* Work instructions
Copy every entry verbatim and skip the pictures.

* Data records
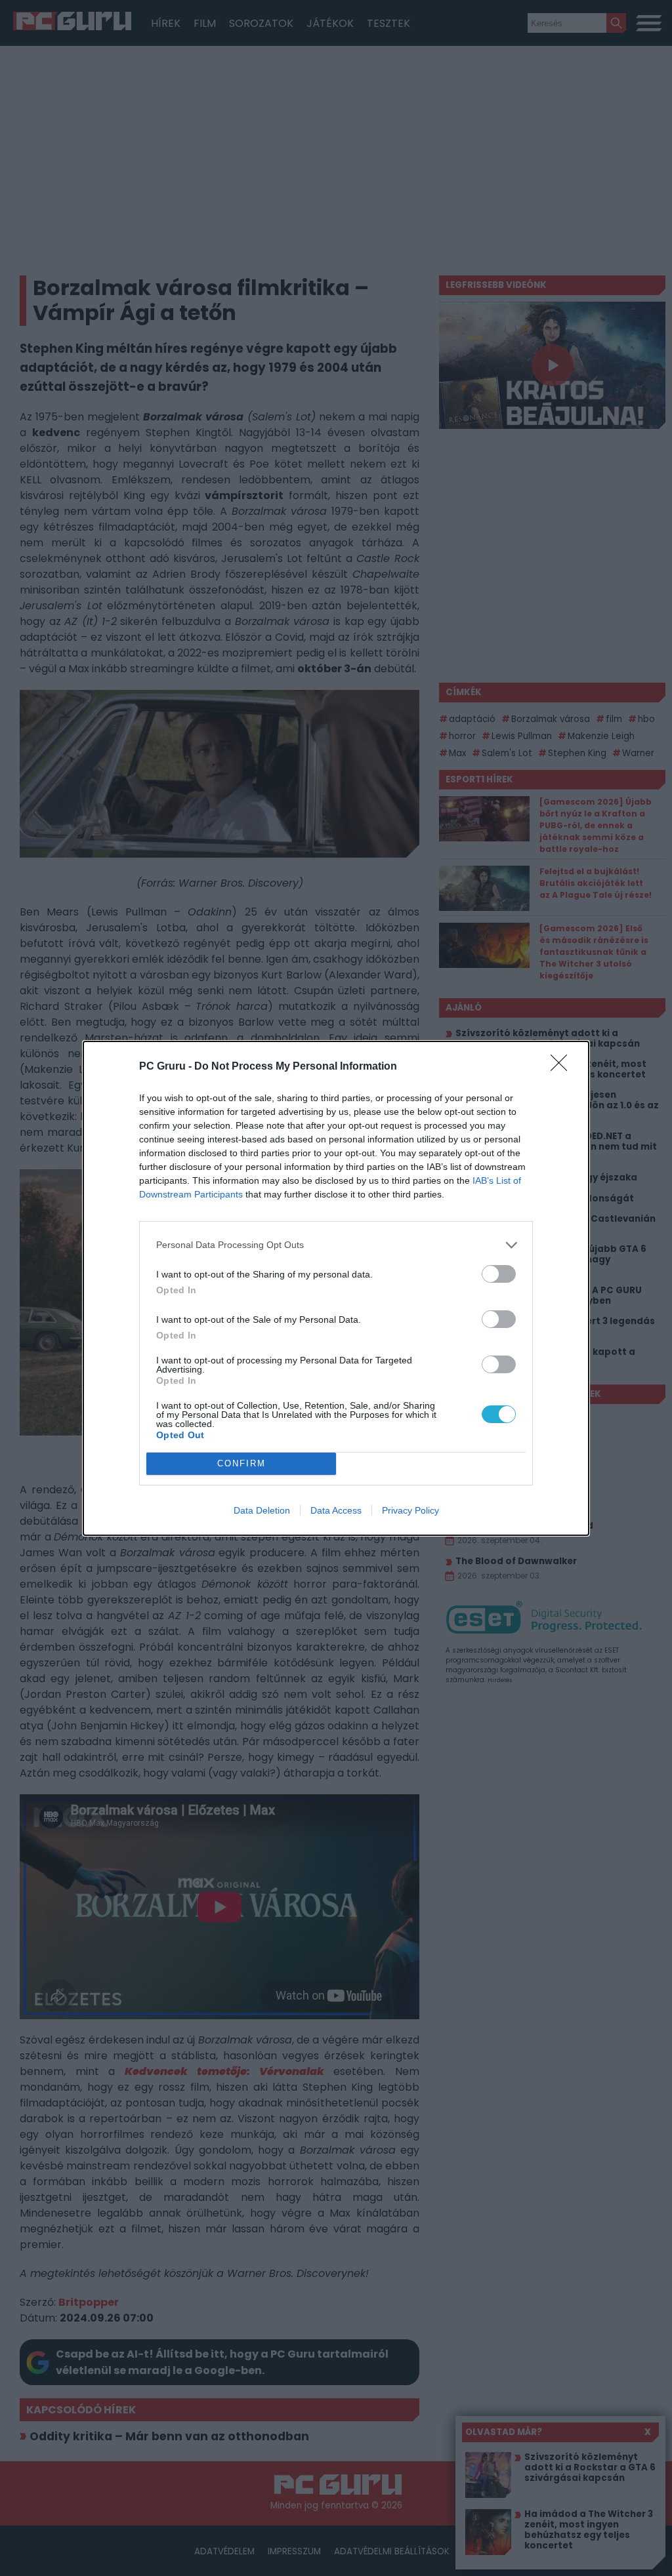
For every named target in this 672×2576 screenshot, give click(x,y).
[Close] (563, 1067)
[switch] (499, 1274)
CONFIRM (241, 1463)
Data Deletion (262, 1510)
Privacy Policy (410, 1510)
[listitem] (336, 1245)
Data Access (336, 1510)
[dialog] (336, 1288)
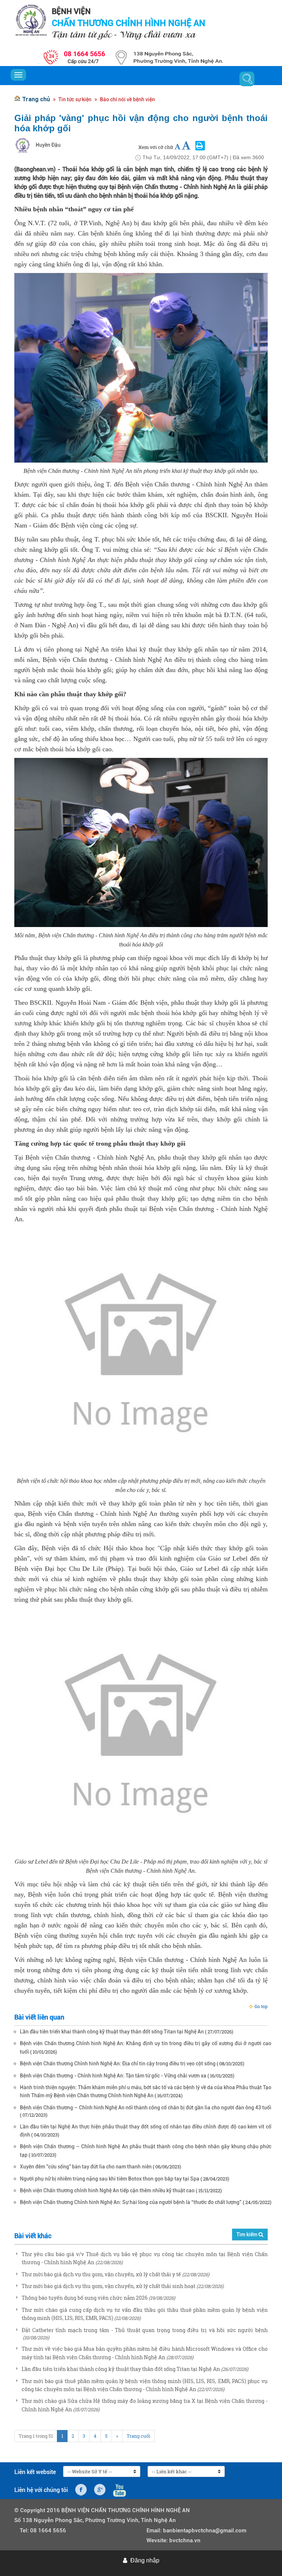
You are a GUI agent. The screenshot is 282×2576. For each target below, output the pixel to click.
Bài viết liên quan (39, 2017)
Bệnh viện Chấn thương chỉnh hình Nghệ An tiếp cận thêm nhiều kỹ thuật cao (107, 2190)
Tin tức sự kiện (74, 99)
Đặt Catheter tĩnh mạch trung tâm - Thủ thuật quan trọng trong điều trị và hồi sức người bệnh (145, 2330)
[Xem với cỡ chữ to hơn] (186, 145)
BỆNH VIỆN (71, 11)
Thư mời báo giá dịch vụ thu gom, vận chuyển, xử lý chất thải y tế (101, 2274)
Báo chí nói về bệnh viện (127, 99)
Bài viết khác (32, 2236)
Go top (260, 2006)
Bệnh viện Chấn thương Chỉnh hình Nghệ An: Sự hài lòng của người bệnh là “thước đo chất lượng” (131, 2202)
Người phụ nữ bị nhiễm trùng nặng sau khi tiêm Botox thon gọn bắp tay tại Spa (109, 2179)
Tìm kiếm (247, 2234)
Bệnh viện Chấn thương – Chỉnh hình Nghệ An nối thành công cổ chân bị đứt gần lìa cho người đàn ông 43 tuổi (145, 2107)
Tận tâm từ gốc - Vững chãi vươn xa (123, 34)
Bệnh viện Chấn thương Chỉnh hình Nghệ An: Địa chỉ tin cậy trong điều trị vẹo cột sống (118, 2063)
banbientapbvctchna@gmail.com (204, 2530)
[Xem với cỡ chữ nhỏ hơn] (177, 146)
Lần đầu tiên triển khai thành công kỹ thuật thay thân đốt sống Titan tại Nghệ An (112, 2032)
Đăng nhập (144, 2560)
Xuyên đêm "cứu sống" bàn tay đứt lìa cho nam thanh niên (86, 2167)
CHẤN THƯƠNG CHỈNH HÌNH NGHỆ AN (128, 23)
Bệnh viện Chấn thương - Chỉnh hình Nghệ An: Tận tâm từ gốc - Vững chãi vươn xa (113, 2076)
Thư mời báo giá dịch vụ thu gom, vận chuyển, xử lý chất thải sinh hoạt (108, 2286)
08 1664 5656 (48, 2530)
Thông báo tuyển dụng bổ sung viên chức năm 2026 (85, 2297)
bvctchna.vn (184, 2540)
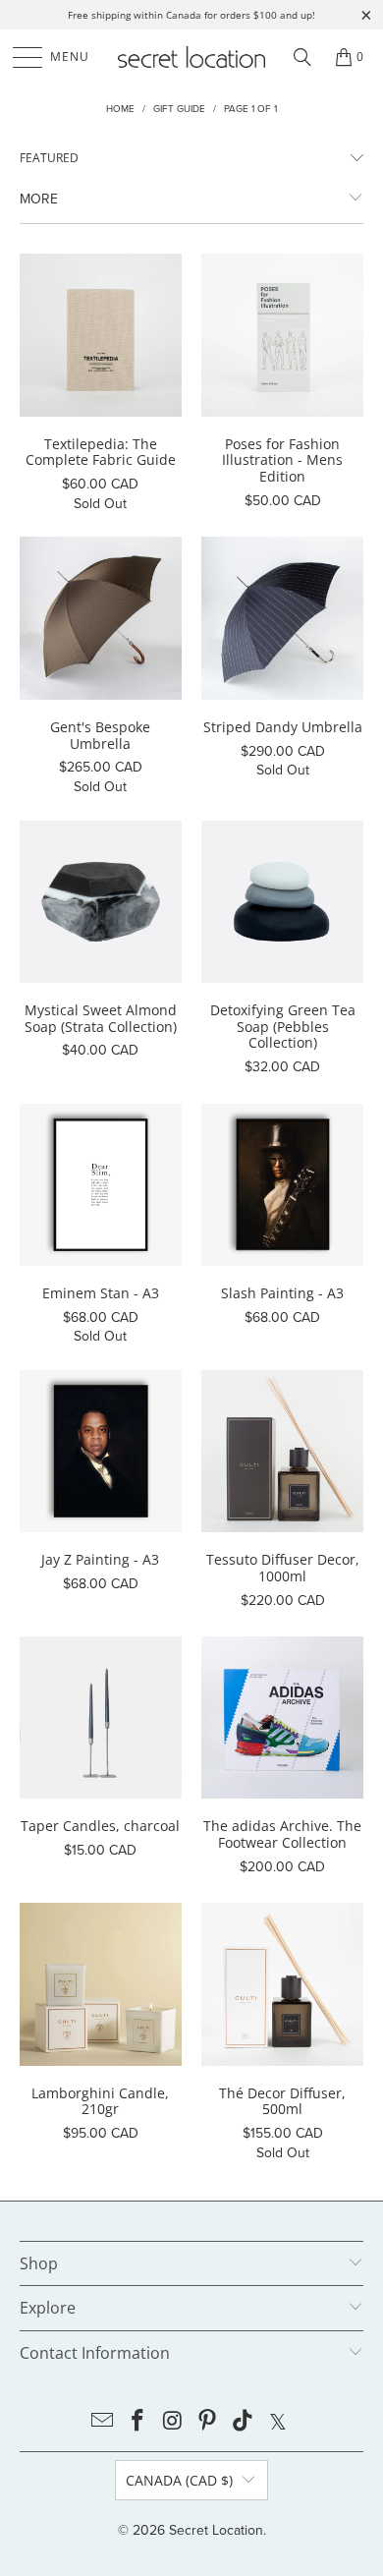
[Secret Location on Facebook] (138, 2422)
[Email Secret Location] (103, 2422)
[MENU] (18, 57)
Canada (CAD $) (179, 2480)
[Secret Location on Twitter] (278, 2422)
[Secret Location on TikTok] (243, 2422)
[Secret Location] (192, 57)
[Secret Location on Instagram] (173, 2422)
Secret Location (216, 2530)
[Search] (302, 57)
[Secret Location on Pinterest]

* Problem solution
For every named target in this 672×2576 screenshot, give click(x,y).
[Close] (563, 1067)
[switch] (499, 1274)
CONFIRM (241, 1463)
Data Deletion (262, 1510)
Privacy Policy (410, 1510)
[listitem] (336, 1245)
Data Access (336, 1510)
[dialog] (336, 1288)
You are a GUI agent. The screenshot is 282×2576. For each target below, output the pixel to click.
Bài viết liên quan (39, 2017)
Bệnh viện Chấn thương chỉnh hình Nghệ An tiếp cận thêm nhiều kỹ thuật cao (107, 2190)
Tin tức sự kiện (74, 99)
Đặt Catheter tĩnh mạch trung tâm - Thủ thuật quan trọng trong điều trị và hồi sức người bệnh (145, 2330)
[Xem với cỡ chữ to hơn] (186, 145)
BỆNH VIỆN (71, 11)
Thư mời báo giá dịch vụ thu gom, vận chuyển, xử lý chất thải y tế (101, 2274)
Báo chí nói về bệnh viện (127, 99)
Bài viết khác (32, 2236)
Go top (260, 2006)
Bệnh viện Chấn thương Chỉnh hình Nghệ An: Sự hài lòng của người bệnh là “thước đo chất lượng” (131, 2202)
Người phụ nữ bị nhiễm trùng nặng sau khi tiêm Botox thon gọn bắp tay tại Spa (109, 2179)
Tìm kiếm (247, 2234)
Bệnh viện Chấn thương – Chỉnh hình Nghệ An nối thành công cổ chân bị đứt gần lìa cho người đàn ông 43 tuổi (145, 2107)
Tận tâm từ gốc - Vững chãi vươn xa (123, 34)
Bệnh viện Chấn thương Chỉnh hình Nghệ An: Địa chỉ tin cậy trong điều trị vẹo cột sống (118, 2063)
banbientapbvctchna@gmail.com (204, 2530)
[Xem với cỡ chữ nhỏ hơn] (177, 146)
Lần đầu tiên triển khai thành công kỹ thuật thay thân đốt sống Titan tại Nghệ An (112, 2032)
Đăng nhập (144, 2560)
Xuyên đêm "cứu sống" bàn tay đứt lìa cho nam thanh niên (86, 2167)
CHẤN THƯƠNG CHỈNH HÌNH NGHỆ AN (128, 23)
Bệnh viện Chấn thương - Chỉnh hình Nghệ An: Tận tâm từ gốc - Vững chãi vươn xa (113, 2076)
Thư mời báo giá dịch vụ thu gom, vận chuyển, xử lý chất thải sinh hoạt (108, 2286)
08 1664 5656 (48, 2530)
Thông báo tuyển dụng bổ sung viên chức năm 2026 (85, 2297)
bvctchna.vn (184, 2540)
[Secret Location on Facebook] (138, 2422)
[Email Secret Location] (103, 2422)
[MENU] (18, 57)
Canada (CAD $) (179, 2480)
[Secret Location on Twitter] (278, 2422)
[Secret Location on TikTok] (243, 2422)
[Secret Location] (192, 57)
[Secret Location on Instagram] (173, 2422)
Secret Location (216, 2530)
[Search] (302, 57)
[Secret Location on Pinterest]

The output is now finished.